Saturday, April 11, 2009

My National School System Is Worse Than Yours!

All this standardized testing has me exploring the validity of my sense that just about every country's residents feel they have a lousy educational system. South Korea seems on board with the idea, even though their scores are some of the highest in the world (depending, of course, on measure).

England, which also scores higher on some tests, has the sentiment (at least by one observer) that the educational sky is falling in the U.K. as well.

Germany...yup, business leaders bemoan the "educational poverty"

French pundits debate just how horrible their well-funded system has gotten..

And here's some academic starting to slam the Japanese system before the meter runs out and you have to pay to read more...

Here's a pretty (and pretty incomplete) map with expenditures as percent of GDP around the world (2003).

And yeah, that's Norway (on the map) spending a rich 6.8% of GDP (compared with the U.S. at 4.8%), and, sure enough, there's enough complaining about the Norwegian public system to start a continuing, vigorous debate on creating more private schools because the public ones ain't any good.

Lastly, here's an "Educational Index" from a Wiki page on the subject...poor Burkina Faso down there at the bottom.

So many measures, so many ways to find statistical evidence that the schools in one's country are a disgrace.
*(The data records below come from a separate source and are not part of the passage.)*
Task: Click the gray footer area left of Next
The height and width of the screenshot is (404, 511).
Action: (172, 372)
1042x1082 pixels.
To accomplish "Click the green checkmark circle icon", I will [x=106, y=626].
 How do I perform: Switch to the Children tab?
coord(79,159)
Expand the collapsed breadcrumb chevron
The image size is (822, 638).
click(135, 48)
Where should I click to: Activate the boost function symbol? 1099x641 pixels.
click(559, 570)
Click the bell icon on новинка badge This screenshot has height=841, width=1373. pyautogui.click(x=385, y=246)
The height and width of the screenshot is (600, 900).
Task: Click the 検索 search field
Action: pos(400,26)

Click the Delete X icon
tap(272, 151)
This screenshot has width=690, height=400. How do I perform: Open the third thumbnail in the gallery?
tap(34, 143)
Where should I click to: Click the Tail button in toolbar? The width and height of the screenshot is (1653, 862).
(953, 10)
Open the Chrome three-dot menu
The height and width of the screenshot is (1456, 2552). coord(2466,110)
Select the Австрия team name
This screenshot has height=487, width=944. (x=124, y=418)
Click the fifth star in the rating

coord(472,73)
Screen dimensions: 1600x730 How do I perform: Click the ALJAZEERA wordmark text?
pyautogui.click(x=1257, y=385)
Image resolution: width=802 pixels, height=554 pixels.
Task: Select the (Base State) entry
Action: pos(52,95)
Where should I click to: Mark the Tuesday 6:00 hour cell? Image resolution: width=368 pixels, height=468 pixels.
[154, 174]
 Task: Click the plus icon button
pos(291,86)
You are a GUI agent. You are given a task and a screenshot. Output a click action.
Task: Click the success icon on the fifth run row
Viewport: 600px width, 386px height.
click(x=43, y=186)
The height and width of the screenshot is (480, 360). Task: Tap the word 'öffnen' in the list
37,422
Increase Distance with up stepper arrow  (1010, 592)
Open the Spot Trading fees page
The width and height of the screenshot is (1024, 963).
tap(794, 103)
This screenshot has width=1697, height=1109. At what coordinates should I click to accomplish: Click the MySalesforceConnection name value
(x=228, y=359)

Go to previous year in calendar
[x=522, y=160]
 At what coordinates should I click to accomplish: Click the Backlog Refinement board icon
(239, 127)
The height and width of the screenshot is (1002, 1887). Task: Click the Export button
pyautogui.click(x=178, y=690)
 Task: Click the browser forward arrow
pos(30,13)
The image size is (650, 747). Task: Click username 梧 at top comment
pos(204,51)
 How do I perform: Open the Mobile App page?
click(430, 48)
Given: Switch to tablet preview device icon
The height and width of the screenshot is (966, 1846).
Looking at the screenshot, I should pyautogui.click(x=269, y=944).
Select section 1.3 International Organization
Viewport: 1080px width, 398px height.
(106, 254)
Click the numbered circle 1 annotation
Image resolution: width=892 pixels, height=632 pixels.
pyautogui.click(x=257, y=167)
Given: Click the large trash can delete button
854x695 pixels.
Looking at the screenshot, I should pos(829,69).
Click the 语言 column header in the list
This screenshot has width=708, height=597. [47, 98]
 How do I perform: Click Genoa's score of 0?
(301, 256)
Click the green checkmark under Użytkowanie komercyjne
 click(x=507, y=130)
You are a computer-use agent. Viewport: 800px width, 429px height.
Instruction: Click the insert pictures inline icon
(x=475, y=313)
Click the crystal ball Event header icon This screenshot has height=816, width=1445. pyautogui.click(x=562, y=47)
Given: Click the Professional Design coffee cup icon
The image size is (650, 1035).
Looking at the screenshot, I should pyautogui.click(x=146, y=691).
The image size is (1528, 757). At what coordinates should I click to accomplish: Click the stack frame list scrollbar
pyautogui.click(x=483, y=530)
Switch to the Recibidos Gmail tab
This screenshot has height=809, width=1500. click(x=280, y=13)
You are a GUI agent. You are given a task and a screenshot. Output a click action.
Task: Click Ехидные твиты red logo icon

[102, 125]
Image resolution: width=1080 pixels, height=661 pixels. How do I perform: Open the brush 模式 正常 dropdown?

Try it yourself. Type the search terms "X school system failing" where X = the country you want to see slammed. Collect bad comments on 'em all!

P.S.: Extra credit points if you find an "expert" in Country X saying "Country X is not competitive with the rest of the world in Math and Science".

2 comments:

ched macquigg said...

I would think that everyone can see what their own system is doing, and they have a pretty good idea what it should be doing instead. The gulf they perceive between them, probably leads them to believe that nobody could be doing things any worse.

The truth is of course, that they could.

Anonymous said...

Great post. Thanks for the perspective--self-loathing on a global level. I guess we won't be able to import teachers from other districts in the world to solve our "failing-school-problem" after all.